» **PROBLEM TO SOLVE**
Scale the section of the listing that runs from its start through the line containing "Accueil (243, 27)", both ends included. Give only those lines, the first one too, multiplying each answer coordinate by 2.2 and rounding to a whole number with halves going up, and leave the numbers in that first line unchanged.

» **INPUT ROWS**
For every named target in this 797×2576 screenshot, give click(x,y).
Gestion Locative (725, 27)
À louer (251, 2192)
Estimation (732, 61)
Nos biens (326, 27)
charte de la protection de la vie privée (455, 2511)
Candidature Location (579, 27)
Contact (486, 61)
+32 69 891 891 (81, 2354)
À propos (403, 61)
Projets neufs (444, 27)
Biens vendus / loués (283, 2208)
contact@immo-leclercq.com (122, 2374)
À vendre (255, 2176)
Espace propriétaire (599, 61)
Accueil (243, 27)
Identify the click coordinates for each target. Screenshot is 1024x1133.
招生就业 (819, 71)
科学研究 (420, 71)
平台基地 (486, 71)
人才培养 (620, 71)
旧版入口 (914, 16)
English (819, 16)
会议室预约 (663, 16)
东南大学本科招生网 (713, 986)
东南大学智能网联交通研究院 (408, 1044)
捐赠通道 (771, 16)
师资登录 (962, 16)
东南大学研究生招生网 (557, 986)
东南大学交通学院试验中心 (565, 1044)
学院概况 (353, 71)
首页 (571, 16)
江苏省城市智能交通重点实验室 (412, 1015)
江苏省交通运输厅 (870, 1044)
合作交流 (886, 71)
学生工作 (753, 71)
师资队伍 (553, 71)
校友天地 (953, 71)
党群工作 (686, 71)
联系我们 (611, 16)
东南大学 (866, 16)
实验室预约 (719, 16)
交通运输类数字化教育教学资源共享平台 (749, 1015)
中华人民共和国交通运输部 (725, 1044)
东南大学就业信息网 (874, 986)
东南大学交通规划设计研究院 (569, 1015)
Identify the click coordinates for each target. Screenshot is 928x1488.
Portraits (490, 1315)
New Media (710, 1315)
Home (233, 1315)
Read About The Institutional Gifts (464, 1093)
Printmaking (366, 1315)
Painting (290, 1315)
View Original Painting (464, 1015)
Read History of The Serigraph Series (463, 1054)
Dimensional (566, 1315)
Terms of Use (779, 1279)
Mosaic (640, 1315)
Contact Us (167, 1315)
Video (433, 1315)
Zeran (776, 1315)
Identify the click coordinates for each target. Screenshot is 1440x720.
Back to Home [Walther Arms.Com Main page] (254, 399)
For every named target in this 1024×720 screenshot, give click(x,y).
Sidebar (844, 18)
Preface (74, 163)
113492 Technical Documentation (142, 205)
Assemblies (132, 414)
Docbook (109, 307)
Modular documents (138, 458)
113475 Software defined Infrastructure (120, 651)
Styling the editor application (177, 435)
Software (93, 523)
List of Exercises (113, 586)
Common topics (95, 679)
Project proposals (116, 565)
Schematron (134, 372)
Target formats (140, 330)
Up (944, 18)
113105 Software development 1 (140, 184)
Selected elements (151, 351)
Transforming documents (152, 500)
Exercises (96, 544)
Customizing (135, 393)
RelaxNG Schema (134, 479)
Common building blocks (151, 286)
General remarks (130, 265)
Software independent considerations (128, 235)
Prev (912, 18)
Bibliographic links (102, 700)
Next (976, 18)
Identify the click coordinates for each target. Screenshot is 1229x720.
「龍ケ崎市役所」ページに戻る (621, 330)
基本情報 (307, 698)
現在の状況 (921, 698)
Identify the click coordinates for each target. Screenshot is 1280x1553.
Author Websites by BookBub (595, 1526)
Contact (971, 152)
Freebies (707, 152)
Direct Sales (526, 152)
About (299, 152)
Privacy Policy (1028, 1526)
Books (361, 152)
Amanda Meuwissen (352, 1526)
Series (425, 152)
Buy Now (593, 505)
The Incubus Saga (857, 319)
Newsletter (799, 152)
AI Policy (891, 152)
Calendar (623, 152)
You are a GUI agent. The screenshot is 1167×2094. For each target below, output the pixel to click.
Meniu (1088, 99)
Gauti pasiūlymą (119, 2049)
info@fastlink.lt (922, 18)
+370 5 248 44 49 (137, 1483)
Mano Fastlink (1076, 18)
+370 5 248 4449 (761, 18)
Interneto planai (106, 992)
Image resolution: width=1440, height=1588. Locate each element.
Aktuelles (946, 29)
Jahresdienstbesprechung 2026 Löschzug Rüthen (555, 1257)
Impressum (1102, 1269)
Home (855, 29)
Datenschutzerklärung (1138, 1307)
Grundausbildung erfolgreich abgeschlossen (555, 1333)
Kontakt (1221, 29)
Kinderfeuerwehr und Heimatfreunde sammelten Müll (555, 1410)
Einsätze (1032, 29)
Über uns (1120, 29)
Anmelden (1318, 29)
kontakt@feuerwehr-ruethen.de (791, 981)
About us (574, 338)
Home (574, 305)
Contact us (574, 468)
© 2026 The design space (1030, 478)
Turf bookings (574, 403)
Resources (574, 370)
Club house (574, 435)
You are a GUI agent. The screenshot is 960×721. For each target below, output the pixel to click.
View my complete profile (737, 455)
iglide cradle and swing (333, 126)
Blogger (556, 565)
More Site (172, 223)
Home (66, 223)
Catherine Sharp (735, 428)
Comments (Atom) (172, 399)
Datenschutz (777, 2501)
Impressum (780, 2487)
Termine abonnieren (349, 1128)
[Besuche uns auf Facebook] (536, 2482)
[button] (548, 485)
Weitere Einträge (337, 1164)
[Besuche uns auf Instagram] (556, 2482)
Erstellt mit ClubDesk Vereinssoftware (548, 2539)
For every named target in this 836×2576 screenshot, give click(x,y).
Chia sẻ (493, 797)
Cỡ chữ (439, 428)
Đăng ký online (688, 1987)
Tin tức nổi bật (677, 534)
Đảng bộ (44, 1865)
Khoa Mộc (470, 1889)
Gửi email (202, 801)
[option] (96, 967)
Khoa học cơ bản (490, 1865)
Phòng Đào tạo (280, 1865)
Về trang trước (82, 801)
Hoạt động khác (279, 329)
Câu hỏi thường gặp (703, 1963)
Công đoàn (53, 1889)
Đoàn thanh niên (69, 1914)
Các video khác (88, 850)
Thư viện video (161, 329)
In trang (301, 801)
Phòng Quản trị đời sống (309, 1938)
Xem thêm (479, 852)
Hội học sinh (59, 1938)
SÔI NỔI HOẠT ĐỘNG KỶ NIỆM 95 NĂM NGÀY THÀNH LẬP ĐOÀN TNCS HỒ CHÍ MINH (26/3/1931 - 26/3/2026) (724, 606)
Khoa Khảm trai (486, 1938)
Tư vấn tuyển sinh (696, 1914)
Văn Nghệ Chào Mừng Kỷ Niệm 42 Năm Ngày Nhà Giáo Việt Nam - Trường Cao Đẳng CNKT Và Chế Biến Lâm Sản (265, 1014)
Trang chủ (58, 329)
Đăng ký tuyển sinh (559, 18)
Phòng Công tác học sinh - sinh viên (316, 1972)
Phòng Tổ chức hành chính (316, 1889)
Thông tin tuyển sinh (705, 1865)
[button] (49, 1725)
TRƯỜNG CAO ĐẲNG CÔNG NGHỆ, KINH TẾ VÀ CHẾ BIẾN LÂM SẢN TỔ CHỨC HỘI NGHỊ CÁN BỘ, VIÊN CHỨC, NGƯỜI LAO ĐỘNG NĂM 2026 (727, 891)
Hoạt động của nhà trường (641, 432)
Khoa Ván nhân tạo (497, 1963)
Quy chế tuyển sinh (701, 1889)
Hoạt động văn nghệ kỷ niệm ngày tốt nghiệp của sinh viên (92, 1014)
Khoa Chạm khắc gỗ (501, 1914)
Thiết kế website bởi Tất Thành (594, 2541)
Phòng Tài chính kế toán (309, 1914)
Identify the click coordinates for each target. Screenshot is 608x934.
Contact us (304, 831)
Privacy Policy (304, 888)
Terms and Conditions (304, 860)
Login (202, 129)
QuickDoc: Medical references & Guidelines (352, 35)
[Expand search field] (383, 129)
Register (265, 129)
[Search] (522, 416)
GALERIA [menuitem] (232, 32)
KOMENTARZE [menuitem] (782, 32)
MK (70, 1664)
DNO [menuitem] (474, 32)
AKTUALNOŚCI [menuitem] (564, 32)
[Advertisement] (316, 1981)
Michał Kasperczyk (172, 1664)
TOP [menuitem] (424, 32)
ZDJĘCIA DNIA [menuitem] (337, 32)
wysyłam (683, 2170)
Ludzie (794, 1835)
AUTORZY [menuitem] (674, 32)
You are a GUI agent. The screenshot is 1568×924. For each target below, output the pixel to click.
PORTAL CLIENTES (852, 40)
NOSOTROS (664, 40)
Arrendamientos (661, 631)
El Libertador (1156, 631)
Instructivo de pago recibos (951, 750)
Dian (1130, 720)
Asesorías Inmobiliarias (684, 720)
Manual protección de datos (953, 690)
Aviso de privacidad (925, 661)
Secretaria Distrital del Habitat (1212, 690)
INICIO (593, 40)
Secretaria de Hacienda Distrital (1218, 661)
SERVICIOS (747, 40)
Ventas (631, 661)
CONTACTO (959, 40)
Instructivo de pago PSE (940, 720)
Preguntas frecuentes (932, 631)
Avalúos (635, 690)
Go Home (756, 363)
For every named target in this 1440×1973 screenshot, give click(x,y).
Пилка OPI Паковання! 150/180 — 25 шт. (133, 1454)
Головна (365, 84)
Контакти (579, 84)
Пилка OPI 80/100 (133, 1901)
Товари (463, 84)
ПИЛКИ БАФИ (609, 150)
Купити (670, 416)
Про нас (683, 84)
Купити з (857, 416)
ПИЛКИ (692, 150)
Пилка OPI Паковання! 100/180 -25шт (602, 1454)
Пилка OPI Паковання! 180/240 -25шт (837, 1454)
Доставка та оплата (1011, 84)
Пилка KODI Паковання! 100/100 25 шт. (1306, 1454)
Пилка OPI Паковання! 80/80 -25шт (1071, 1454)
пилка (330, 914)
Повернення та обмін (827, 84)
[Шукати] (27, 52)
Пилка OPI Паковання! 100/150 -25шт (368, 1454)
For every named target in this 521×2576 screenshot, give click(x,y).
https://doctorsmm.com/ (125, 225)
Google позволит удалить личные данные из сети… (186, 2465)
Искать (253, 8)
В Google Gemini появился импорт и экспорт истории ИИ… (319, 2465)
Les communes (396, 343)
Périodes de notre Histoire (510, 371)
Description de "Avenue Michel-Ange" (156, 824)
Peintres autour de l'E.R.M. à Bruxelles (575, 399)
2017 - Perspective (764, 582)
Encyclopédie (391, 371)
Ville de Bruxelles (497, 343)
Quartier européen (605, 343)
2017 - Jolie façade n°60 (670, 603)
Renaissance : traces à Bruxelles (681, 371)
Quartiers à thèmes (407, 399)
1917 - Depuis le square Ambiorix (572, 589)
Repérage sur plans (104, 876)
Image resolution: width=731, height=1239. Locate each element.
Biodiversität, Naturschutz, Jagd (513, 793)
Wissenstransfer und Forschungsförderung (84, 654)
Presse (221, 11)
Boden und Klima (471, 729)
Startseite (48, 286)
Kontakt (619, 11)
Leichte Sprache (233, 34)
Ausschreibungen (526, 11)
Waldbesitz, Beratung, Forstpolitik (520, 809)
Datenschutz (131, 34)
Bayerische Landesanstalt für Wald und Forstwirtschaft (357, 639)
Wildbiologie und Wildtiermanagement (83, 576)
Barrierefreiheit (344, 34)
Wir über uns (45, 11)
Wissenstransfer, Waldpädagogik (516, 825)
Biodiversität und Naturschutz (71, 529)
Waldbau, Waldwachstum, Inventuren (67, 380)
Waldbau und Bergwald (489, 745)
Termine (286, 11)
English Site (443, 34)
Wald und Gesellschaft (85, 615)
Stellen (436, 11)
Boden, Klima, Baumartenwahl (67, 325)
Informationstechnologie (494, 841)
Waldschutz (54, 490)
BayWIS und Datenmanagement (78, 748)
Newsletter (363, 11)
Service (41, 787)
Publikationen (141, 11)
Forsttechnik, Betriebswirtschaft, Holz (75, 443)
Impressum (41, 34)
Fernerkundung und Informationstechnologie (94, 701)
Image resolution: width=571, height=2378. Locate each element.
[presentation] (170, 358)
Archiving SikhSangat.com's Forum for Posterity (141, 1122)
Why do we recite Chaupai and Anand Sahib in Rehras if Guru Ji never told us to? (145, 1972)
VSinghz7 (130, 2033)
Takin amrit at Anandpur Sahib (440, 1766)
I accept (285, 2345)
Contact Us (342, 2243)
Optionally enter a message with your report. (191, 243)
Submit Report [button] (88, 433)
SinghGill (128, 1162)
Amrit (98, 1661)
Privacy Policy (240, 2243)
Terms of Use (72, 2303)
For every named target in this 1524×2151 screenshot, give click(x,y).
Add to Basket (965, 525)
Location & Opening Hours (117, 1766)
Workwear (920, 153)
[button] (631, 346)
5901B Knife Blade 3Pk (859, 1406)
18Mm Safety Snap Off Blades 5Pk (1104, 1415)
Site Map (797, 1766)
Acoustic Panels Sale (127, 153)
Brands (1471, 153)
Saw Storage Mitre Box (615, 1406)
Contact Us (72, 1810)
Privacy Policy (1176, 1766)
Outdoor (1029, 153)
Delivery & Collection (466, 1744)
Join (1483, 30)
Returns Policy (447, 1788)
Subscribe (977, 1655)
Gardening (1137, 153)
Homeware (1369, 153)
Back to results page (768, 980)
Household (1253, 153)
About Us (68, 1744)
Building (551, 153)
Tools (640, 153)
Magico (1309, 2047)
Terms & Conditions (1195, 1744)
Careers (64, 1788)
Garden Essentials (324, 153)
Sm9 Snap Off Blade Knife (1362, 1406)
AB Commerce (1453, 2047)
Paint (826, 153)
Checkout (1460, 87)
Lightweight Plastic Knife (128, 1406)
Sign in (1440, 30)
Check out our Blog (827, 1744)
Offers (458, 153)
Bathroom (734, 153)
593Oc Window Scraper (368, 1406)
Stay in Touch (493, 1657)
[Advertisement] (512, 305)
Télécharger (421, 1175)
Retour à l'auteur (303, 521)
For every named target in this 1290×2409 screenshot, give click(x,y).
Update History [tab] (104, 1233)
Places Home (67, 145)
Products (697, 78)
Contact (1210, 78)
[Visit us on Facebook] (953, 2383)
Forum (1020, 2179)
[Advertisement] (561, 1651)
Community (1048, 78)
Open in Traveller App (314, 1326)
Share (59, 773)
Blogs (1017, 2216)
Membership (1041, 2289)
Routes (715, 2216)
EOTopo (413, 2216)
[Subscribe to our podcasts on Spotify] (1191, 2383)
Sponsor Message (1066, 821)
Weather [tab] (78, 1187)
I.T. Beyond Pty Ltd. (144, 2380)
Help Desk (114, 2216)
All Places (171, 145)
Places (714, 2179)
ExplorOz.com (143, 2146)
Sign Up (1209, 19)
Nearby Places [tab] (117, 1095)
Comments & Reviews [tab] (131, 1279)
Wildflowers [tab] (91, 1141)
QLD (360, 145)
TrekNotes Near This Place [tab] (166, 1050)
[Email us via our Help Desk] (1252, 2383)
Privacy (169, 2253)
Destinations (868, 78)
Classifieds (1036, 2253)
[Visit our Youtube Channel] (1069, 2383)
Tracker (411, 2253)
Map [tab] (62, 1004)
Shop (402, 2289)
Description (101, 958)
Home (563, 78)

» **ANSWER TO THE PROBLEM**
For every named target in this 797×2576 screenshot, give click(x,y).
Gestion Locative (1595, 59)
À louer (552, 4822)
Estimation (1610, 134)
Nos biens (717, 59)
charte de la protection de la vie privée (1001, 5524)
Candidature Location (1274, 59)
Contact (1069, 134)
+32 69 891 891 (178, 5179)
À propos (887, 134)
Projets neufs (977, 59)
Biens vendus / loués (623, 4858)
contact@immo-leclercq.com (268, 5223)
À vendre (561, 4787)
Espace propriétaire (1318, 134)
Accueil (535, 59)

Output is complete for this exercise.